DOCUMENT SEGMENT start

The story is centered on these three girls and their relationship to each other. An American G.I. has an important impact on their lives, in that all three decide they love him. The soldier, played by Thomas E. Breen, is handicapped bu the loss of a leg which occurred during the recently ended World War II. The three girls friendship is based on particular relationships. Harriet's father runs the Indian Hemp factory for Valerie's father. Melani is a next door neighbor of Harriet's and actually a niece of the American war veteran.


The story plays out beautifully and all the relationships are resolved. There is also a tragedy in the film which I won't discuss here. The American finally decides to leave and tells Melani I can't stand living anywhere where I am constantly reminded of my handicap. She replies very intuitively from her own status as a bi-cultural person, "Where will you find a county of one-legged men."


This film is highly recommended for it's beautiful color, it was considered the finest color film production up to that time. Most memorable is an abstract segment of the movie dealing with Melani. In keeping with Indian tradition she has been betroved to a man she doesn't hardly know while being deeply in love with another. In the film within a film segment she is beautifully dressed and brought forward to meet her husband to be. Her eyes are covered and when the covering is removed she sees before her the man she really loves. Then suddenly a metamorphosis takes place and she is re-costumed in beautiful traditional Indian style and the young man turns into a replication of the Indian God Krishna. Melani proceeds to dance for him a really beautiful very stylized dance. It is a memorable moment.




JEWEL IN THE CROWN (1984)


Jewel in the Crown is a very special film in the group that we are discussing since it was originally a twelve hour presentation on the magnificent PBS Masterpiece Theatre program. It covers a period from shortly before the World War II conflict into the partition of India into the two separate states Pakistan and India. It closely delves into the relationships of the native people of India and the colonial people who rule the country.


The Jewel in the Crown represents India as a part of the British Empire which is represented by the crown. Peggy Ashcroft in her role as Barbie Batchelor in the film explains this near the films beginning.

DOCUMENT SEGMENT end
GIVEN ENTRIES start

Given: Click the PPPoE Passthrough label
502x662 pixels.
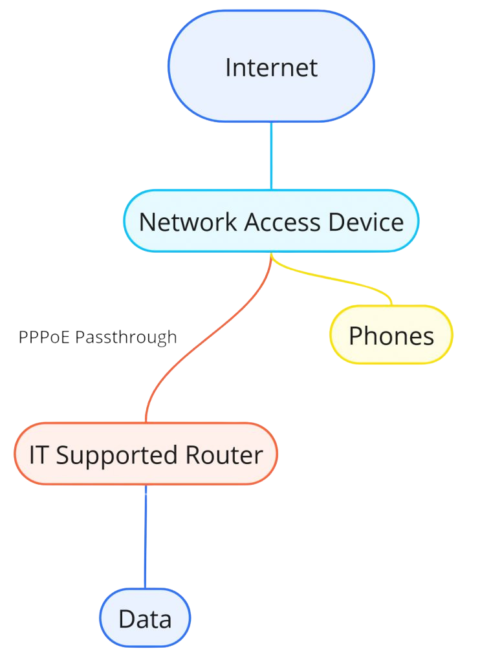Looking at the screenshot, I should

GIVEN ENTRIES end
GIVEN ENTRIES start

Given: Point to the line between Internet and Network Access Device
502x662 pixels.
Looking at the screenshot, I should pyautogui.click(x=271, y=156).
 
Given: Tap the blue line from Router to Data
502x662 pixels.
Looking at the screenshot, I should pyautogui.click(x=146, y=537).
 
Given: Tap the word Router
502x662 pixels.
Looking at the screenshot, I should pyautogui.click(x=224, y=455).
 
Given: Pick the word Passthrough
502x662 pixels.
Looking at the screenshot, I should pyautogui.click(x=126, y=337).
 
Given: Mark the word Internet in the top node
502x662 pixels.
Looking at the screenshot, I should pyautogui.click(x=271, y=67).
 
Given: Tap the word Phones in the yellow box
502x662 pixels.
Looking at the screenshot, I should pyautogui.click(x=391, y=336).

GIVEN ENTRIES end

EXERCISE INSTRUCTIONS
a: In the film review, what does Harriet's father run?
b: Resume the film review from its last sentence.

EXERCISE ANSWERS
a: He runs the Indian Hemp factory for Valerie's father.

b:
The film covers several different stories the most important of which is that of a young English woman who lives with her Aunt in India. She's a Brit. with out pretence relative to her relationship with Indian people. She happens to meet and eventually fall in love with a native Indian, Hari Cumar played by the very handsome Art Malik. This is a doomed relationship because of the prevailing class concious bigotry of the British living in India at the time. The worst of these is Tim Piggot Smith playing a British official and Army Officer Captain Ronald Merrick who is not from the wealthy or aristocratic class. For various reasons he particularly takes his bigotry out on Malik. Malik as Hari Cumar has a different background having been educated England in the British University system. He was accepted there, changed the spelling of his name to anglicize it, played cricket, etc. He was financed by his uncle who when he suffered financial reverses had to stop helping Malik's education forcing the latter to return to India.


This is just one of the stories developed in the series. There is a portion on the fighting of the Japanese in Burma. A portion devoted to Brit's living in the hilly area of Kashmir and their lifestyle and their relationship to the native Indians. The relationship of the titled and wealthy Indians with the poor who mainly live in the country. The relationship between the Hindus and Moslems and in particular the killings that resulted when the two groups have to migrate from the where they previously lived to the new area where people of the same religion were congretated.


There is sexuality and exploitation, homosexuality and depravation and all the reality of real life. Jewel in the Crown is a product of the finest period of Masterpiece theatre productions most memorably "I Hadrian," "To Serve Them All My Days," "Brideshead Revisited" and a whole series of other outstanding long programs.


STAYING ON (1980)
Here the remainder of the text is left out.